L’Organizzazione per la Cooperazione e lo Sviluppo Economico ha rivisto al ribasso le previsioni di crescita per l’economia globale. Nel suo ultimo rapporto, l’Ocse prevede che il prodotto interno lordo mondiale, cioè il valore totale dei beni e servizi prodotti, passerà dal 3,3 per cento del 2024 al 2,9 per cento nel 2025 e resterà fermo su questo livello anche nel 2026. Secondo l’organizzazione, “le prospettive globali stanno diventando sempre più difficili”. Le ragioni principali sarebbero l’aumento dei dazi commerciali, il peggioramento delle condizioni per accedere ai finanziamenti, una fiducia in calo tra imprese e famiglie e un clima politico più incerto a livello internazionale.
Dazi, incertezza e fiducia in calo
Il rapporto spiega che “se queste tendenze dovessero persistere, potrebbero frenare sostanzialmente le prospettive economiche”. In particolare, l’Ocse prevede che i rallentamenti più forti colpiranno Stati Uniti, Canada, Messico e Cina. Per altri Paesi, come quelli dell’Europa occidentale, si prevede una flessione più contenuta. La fiducia delle imprese, cioè la loro percezione della stabilità e della crescita futura, e quella dei consumatori è considerata in calo. Questa diminuzione può portare a minori investimenti da parte delle aziende e a una riduzione della spesa da parte delle famiglie, con effetti diretti sulla crescita.
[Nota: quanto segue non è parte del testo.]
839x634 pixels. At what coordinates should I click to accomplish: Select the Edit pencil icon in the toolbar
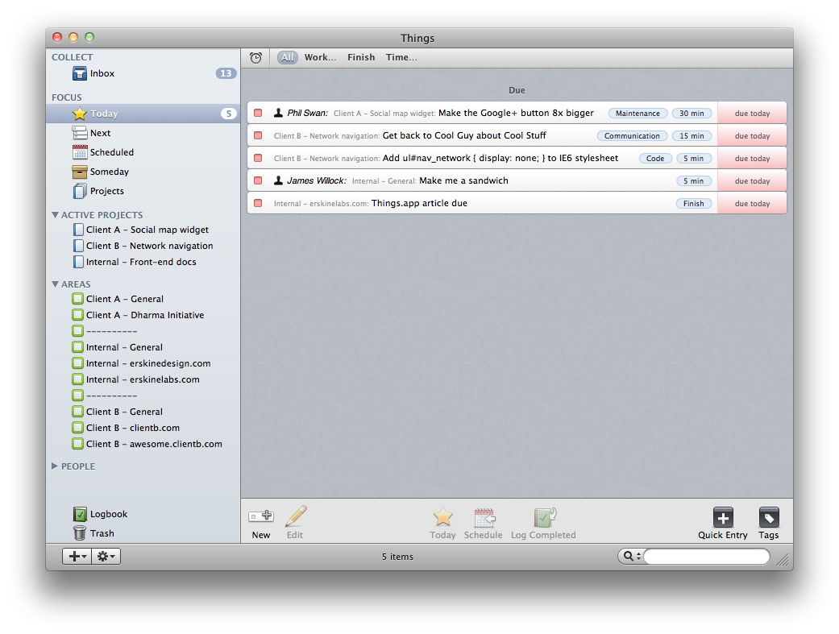pyautogui.click(x=295, y=518)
Inflazione più alta del previsto
Le previsioni dell’Ocse indicano anche che l’inflazione, ovvero l’aumento generalizzato dei prezzi, resterà più alta di quanto previsto fino a pochi mesi fa. Nell’insieme dei Paesi Ocse, l’inflazione dovrebbe toccare il 4,2 per cento nel 2025 e il 3,2 per cento nel 2026. Si tratta di valori più alti rispetto alle stime fatte a dicembre, che indicavano rispettivamente un 3,7 per cento e un 2,9 per cento. L’organizzazione sottolinea che tra i rischi principali ci sono “ulteriori escalation delle tensioni commerciali, cambi improvvisi nelle politiche economiche e un comportamento più prudente da parte di famiglie e aziende”.
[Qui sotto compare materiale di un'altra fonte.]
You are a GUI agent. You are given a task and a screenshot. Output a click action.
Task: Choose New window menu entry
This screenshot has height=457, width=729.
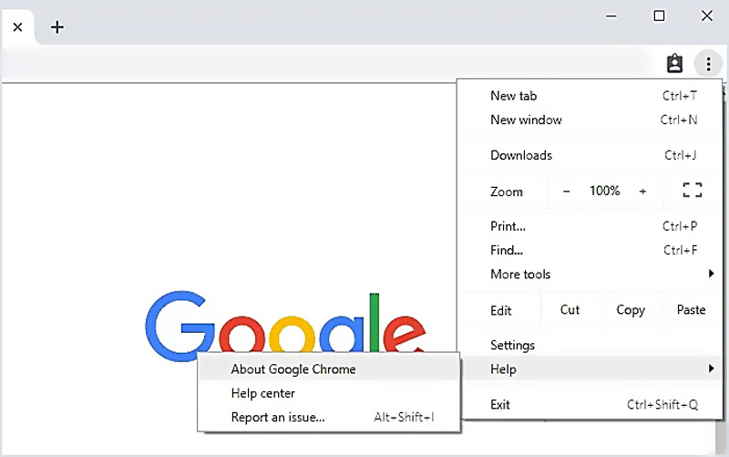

Italia in frenata, ma Pnrr e salari danno una spinta
Per l’Italia le previsioni non sono più incoraggianti. La crescita attesa del prodotto interno lordo scende allo 0,6 per cento nel 2025, per poi risalire lievemente allo 0,7 per cento nel 2026. Il rapporto spiega che il rallentamento globale del commercio e la debolezza della domanda da parte dei principali partner europei influenzeranno negativamente le esportazioni italiane. Tuttavia, alcuni fattori positivi potrebbero sostenere la crescita interna. In particolare, l’aumento dei salari reali, cioè dei salari calcolati tenendo conto dell’inflazione, dovrebbe sostenere i consumi delle famiglie. Inoltre, si prevede un’accelerazione nell’attuazione dei progetti previsti dal Piano Nazionale di Ripresa e Resilienza, il programma finanziato dall’Unione Europea per sostenere la ripresa post-pandemia.
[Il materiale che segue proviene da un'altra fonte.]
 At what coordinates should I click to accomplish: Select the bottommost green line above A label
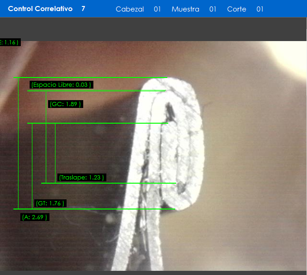click(92, 209)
Occupazione e investimenti privati al centro delle politiche
Secondo il rapporto, il governo italiano resterà concentrato sulla riduzione del deficit pubblico, cioè sulla differenza negativa tra le entrate e le uscite dello Stato. L’obiettivo è riportare i conti pubblici su un percorso sostenibile nel medio periodo. Questo impegno, insieme all’avanzamento dei progetti del Pnrr, dovrebbe favorire un aumento degli investimenti privati e un miglioramento dell’occupazione. Per garantire una crescita duratura, però, sarà fondamentale potenziare le opportunità di aggiornamento delle competenze, in particolare per i giovani laureati e per i lavoratori più anziani. Secondo l’Ocse, solo così sarà possibile rispondere ai cambiamenti richiesti dal mercato del lavoro.
Fattori esterni e fragilità industriali
L’Italia resta esposta a numerosi rischi esterni. Oltre il 10 per cento delle esportazioni italiane di beni è destinato agli Stati Uniti, che potrebbero imporre dazi più alti sui prodotti europei. Anche le catene di produzione internazionali, come quelle legate all’automotive, potrebbero subire contraccolpi da una domanda globale più debole. A questo si aggiunge la crescente concorrenza proveniente dalla Cina nel settore dei beni industriali, che mette sotto pressione la competitività delle imprese italiane. Infine, la volatilità dei prezzi energetici ha inciso sull’inflazione, come mostra l’aumento dei prezzi del gas all’inizio del 2025, che ha portato l’inflazione italiana al 2 per cento su base annua nel mese di aprile.